После кремлевского тихого часа в Палату с докладом вошел ближний «сенат». Услышав его мягкий шаг, царь быстро погасил на стенках потайные лучики и снял бесшумно сапоги.
– Вести из Сыскного дома, царь Димитр, – начал Бучинский, раздвигая парчовые занавеси, – князь Василий признал все, что угодно Басманову. Младшие братья его поломались, поспорили было на дыбе, но тоже винятся сейчас…
– Что ж Петр Федорович отчитаться сам не подошел? – перебил Отрепьев, ловя ногами сапоги. Сутупов-дьяк прыгнул на корточки, ловко проволок по царской ножке тимовое голенище – причем, отвечая:
– Басманов завтра отчитается, отец мой. На своем подворье он… Отходит после пытки.
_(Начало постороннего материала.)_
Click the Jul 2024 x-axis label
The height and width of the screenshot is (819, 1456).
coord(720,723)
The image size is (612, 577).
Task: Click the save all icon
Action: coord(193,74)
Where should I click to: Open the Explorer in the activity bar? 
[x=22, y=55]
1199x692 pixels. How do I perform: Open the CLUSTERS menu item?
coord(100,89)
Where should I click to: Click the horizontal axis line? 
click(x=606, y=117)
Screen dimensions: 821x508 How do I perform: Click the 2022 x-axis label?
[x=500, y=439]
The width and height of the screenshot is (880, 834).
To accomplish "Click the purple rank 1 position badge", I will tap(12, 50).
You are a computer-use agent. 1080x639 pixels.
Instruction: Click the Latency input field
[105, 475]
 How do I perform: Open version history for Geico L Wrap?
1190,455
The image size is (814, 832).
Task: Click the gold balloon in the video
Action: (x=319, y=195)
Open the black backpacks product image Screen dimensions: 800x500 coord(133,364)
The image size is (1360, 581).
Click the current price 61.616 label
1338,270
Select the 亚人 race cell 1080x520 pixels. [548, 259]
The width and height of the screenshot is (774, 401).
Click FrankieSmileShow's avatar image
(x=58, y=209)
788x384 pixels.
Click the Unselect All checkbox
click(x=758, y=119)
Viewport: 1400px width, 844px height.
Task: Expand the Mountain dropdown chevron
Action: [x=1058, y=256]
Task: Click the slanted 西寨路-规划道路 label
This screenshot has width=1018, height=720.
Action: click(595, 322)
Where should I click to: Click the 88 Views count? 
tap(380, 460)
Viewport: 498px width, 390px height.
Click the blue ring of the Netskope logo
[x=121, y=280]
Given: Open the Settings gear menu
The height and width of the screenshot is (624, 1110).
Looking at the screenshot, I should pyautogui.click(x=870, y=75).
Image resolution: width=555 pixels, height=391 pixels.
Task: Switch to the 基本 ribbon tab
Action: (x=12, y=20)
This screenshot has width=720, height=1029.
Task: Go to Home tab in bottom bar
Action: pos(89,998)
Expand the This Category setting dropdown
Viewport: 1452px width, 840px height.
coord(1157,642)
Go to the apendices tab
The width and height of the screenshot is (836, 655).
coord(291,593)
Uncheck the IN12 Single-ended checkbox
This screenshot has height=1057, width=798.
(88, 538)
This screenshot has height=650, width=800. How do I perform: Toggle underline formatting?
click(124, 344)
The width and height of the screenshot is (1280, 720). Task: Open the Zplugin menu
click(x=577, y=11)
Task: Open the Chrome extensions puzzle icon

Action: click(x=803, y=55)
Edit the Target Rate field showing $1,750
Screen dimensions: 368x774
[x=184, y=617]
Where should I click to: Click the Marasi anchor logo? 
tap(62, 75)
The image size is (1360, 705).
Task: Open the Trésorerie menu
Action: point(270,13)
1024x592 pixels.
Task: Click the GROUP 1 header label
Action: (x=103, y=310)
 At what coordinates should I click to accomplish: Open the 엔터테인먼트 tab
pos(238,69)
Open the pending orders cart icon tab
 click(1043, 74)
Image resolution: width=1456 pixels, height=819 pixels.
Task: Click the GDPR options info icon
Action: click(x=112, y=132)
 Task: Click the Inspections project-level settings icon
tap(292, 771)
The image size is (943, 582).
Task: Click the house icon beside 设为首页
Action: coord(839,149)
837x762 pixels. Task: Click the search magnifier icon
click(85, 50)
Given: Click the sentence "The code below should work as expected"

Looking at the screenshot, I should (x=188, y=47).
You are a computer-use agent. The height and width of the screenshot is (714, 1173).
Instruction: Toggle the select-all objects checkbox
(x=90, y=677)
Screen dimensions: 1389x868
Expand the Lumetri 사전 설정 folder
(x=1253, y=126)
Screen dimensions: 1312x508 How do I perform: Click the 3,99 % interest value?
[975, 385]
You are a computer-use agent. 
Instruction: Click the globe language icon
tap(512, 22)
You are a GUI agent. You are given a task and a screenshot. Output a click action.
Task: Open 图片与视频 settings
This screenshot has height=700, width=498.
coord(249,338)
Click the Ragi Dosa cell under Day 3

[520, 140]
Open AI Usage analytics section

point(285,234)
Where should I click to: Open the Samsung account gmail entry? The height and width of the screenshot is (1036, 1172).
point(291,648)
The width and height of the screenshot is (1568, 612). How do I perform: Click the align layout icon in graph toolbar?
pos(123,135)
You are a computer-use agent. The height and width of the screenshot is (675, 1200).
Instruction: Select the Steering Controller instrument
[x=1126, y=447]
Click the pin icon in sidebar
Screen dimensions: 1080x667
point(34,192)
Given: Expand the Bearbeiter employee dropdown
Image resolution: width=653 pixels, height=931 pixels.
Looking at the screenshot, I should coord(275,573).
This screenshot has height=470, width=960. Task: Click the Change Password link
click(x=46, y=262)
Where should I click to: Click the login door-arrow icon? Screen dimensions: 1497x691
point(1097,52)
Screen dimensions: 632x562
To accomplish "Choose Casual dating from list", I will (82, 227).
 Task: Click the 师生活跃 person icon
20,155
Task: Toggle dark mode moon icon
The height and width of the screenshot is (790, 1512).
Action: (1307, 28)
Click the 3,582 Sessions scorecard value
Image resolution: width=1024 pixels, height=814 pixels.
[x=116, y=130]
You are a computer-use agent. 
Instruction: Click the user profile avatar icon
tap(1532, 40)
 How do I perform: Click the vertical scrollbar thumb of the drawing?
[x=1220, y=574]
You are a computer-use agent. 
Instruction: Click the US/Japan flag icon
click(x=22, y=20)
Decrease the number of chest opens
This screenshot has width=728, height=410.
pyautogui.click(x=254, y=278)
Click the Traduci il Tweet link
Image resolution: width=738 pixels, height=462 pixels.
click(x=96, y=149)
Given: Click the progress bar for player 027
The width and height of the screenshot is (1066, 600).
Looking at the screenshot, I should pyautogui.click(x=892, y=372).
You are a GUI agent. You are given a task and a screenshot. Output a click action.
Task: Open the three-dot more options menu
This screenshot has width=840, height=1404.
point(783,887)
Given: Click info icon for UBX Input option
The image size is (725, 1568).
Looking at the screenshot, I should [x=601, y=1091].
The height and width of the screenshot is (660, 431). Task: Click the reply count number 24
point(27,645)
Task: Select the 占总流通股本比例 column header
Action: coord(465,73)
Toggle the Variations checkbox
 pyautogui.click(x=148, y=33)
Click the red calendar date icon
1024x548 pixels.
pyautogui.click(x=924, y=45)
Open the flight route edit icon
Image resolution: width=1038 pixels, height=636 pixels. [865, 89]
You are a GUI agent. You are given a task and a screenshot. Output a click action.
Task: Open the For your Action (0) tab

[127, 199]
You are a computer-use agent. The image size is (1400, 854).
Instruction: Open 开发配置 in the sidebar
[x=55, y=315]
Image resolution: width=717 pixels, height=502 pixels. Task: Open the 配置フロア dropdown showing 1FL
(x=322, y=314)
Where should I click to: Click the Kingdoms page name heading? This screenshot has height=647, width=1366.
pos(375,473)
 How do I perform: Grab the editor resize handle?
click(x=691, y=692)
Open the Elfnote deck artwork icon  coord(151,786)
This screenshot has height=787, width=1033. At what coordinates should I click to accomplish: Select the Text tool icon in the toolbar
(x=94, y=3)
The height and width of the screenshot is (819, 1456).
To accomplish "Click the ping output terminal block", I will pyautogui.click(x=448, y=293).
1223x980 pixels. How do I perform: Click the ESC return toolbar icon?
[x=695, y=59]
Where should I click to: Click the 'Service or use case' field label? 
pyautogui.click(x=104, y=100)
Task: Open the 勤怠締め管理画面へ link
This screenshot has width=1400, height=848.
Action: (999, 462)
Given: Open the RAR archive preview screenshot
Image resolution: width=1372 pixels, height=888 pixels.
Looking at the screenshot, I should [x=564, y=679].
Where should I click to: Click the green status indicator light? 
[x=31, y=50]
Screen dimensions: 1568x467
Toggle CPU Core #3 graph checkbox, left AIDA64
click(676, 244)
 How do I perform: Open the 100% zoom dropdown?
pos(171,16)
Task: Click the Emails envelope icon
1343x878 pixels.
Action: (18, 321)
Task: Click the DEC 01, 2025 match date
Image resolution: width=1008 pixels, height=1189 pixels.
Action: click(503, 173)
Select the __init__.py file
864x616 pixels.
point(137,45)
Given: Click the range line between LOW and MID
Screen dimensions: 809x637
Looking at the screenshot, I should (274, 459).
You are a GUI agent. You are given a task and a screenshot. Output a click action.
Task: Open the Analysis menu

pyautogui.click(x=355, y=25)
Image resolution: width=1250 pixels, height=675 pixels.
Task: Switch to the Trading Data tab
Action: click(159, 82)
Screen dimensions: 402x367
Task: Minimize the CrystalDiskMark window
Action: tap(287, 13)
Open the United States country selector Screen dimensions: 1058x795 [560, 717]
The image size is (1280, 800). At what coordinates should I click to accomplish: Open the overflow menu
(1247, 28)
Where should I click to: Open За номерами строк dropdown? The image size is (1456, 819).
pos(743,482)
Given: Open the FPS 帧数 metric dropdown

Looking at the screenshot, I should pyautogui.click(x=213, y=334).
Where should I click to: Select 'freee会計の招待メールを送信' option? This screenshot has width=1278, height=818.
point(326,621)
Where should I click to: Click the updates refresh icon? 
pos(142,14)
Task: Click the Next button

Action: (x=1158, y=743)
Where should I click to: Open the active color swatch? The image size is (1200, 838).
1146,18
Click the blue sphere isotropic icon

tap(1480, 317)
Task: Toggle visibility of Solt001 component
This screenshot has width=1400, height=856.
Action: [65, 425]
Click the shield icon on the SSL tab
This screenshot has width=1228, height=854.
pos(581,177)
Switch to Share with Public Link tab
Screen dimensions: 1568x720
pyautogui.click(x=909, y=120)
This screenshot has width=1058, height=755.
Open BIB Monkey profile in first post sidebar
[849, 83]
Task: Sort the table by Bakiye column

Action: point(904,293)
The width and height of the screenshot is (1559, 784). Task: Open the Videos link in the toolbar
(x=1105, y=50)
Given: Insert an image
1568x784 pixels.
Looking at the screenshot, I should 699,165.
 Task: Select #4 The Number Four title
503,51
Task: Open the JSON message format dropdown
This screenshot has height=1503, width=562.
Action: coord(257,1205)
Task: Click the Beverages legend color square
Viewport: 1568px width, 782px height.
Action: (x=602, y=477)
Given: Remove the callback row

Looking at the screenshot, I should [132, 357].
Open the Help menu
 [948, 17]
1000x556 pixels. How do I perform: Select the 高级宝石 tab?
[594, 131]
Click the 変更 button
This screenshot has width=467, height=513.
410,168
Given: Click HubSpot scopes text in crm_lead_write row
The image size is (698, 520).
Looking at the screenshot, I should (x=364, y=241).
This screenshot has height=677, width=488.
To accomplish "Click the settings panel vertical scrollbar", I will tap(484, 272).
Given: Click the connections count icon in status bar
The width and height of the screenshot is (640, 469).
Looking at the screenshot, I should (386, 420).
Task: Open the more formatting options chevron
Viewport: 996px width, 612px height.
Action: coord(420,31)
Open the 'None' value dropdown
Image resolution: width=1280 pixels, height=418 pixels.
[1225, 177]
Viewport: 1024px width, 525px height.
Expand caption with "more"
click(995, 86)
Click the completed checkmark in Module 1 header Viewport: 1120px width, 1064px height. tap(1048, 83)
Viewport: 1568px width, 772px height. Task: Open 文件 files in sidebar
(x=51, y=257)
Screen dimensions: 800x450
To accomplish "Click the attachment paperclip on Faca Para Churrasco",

Отрепьев в удивлении скосился на моргающего виновато из-под клюквенного сапожка Сутупова: ох, надо бы возможно скорей разыскать замену на пост главы сыска Басманову, сохранив за ним только Стрелецкий приказ.
Полковник Дворжецкий, готовя свое, извлек тем временем из кошелька несколько небольших, но благородно блестящих предметов.
– Эти реликвии двора, сколько могу судить по гербовым насечкам, – пошел он негромко почеканивать, как дошла до него очередь, – были предложены мне русским неброским человеком сегодня на торгу. Московит сразу же препровожден мною за холку в злобный дом…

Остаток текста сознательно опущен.